Whoever had done this to Zarnoff was no lone sociopath, Macfadden was certain of it. “Have you talked to anyone else?” he asked Brodish.

“No, but one of the tenants suggested we try the local pub crowd. She’d heard from the regulars that a few pints loosened the bloke up a bit, if you know what I mean.”

“Right. I’ll go down and get a pint myself . . . maybe get lucky. Find out how many scientific societies are involved in this meeting at the Hilton next week. I want everything. Names of organizers, meeting coordinators, speaker coordinators, vendors, everything. If Dr. Zarnoff was going to present some of his work, I want to know exactly what it was.”

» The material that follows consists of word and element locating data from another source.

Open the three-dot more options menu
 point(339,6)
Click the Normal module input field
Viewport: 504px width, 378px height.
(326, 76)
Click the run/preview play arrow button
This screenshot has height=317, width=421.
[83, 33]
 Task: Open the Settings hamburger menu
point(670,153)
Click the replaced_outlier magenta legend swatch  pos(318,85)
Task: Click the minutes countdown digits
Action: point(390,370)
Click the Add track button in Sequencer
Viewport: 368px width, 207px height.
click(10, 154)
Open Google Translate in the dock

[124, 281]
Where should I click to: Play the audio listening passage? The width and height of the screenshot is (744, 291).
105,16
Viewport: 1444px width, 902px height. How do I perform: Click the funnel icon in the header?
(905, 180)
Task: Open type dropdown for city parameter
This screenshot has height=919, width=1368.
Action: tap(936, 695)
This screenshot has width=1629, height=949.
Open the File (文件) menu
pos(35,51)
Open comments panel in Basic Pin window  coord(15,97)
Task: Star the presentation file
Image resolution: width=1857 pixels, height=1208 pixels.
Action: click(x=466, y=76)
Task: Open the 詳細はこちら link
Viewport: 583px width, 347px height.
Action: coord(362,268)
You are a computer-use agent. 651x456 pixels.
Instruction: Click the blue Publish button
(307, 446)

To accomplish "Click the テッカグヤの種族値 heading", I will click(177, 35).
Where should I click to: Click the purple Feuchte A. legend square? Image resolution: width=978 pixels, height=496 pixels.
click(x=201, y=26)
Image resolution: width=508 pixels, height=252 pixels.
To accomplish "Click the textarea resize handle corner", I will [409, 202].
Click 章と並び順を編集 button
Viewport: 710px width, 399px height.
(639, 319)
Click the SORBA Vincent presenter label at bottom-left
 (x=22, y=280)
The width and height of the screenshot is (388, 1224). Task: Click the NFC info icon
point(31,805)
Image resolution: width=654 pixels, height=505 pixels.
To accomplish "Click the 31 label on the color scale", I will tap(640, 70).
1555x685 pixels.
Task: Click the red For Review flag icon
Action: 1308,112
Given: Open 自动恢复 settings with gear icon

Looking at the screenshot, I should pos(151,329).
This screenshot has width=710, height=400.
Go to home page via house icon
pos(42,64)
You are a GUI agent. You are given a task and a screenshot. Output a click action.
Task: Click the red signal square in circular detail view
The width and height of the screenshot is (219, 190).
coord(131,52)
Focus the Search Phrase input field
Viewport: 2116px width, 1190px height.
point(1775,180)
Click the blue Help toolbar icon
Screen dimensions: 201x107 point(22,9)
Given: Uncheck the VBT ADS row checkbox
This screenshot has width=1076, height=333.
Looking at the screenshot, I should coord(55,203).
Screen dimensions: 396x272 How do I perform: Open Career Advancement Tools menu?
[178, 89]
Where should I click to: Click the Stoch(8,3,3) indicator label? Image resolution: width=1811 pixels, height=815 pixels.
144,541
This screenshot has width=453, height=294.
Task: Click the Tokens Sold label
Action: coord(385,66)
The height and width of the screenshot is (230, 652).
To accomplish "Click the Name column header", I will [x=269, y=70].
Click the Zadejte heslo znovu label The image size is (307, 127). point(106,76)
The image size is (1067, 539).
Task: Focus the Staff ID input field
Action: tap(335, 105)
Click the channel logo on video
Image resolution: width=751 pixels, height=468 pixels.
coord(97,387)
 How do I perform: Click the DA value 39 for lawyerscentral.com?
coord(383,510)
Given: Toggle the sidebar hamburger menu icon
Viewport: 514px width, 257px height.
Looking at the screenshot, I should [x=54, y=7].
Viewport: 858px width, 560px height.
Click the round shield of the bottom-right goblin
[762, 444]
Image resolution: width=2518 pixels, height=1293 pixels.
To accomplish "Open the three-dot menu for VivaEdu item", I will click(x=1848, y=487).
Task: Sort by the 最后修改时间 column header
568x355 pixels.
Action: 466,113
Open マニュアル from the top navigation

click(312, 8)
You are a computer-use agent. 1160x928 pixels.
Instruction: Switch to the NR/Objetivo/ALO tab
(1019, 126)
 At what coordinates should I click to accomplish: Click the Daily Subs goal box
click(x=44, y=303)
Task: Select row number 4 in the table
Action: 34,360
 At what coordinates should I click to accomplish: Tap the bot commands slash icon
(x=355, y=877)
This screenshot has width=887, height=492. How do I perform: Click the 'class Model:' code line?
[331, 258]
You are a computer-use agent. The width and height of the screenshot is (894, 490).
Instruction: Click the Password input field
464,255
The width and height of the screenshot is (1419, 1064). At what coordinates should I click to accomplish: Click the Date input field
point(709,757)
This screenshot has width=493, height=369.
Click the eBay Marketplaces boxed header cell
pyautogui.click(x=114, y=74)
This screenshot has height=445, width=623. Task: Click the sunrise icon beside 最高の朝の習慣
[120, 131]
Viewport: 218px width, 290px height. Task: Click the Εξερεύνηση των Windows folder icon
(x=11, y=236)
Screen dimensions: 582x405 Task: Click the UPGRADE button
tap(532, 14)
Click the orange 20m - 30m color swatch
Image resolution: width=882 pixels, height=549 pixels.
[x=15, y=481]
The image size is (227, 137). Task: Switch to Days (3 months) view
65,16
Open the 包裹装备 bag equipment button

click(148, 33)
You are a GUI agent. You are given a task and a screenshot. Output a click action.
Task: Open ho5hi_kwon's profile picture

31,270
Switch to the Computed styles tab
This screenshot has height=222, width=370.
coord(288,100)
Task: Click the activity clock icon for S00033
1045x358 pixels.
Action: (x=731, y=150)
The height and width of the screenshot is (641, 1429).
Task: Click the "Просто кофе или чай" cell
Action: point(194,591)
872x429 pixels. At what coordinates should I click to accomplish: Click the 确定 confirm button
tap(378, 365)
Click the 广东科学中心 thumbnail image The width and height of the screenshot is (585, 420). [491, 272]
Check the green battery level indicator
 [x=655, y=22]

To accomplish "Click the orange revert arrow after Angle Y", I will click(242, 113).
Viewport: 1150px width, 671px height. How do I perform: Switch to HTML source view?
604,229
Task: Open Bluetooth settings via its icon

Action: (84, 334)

“Right, sir. I’ll report to Scotland Yard as soon as I find anything.” Macfadden turned back to the rain-streaked window in time to see the coroner’s wagon pull out and head south on Church Street toward St. Mary’s Hospital, where an autopsy would determine the time and exact cause of death before the remains were to be sent back to the States. He followed the wet tire tracks with his eyes, then looked up at the leaden morning sky that hung over Edinburgh like a shroud, wondering, as always, if it was all worth it: the gruesome bodies, the sickening smells and scenes of death that seemed to live on inside of him, the failed, loveless marriage that early on grew as lifeless as the corpses he examined and finally ended with adultery during one of his investigative trips abroad.

Nothing in his secretive world of intrigue made sense to him anymore, each case more vile and confusing than the last. It was as though his ordered world were losing whatever remnants of civility it had and plunging headlong into a social abyss. In each tortured body, in each terrorist attack and mutilated face, Macfadden witnessed that abyss, and he wondered how much longer it would be before the world finally stepped into it forever. He had always been a dreamer, choosing police work over medicine because he thought it more important to cure the ills of society; an idealist who thought for sure that his generation would be the one to break the growing spiral of hatred and violence.

But as he turned back to face the reality of another, even more horribly cold-blooded murder, Macfadden knew that world did not yet exist; and he, like it or not, was more a part of the violence and hatred than he had ever imagined.

“Will you be needing anything else from us today?” the police photographer asked as he packed up.

“No,” Macfadden answered with a deep sigh. “Just make certain I get a detailed report when you’ve finished.”

“Very good, sir.” The forensic investigative team remained busy, dusting for any remaining prints, combing through every square inch of the apartment, gathering every suspicious piece of evidence it could pluck from the wreckage. Macfadden tiptoed carefully over and around the mess, took a last, cynical glimpse backward, and inhaled deeply the second he escaped into the hallway, though the foul, sewer like air had already polluted his mind and, as if to remind him again of the vile nature of his work, had buried itself deep into the fibers of his tweed jacket.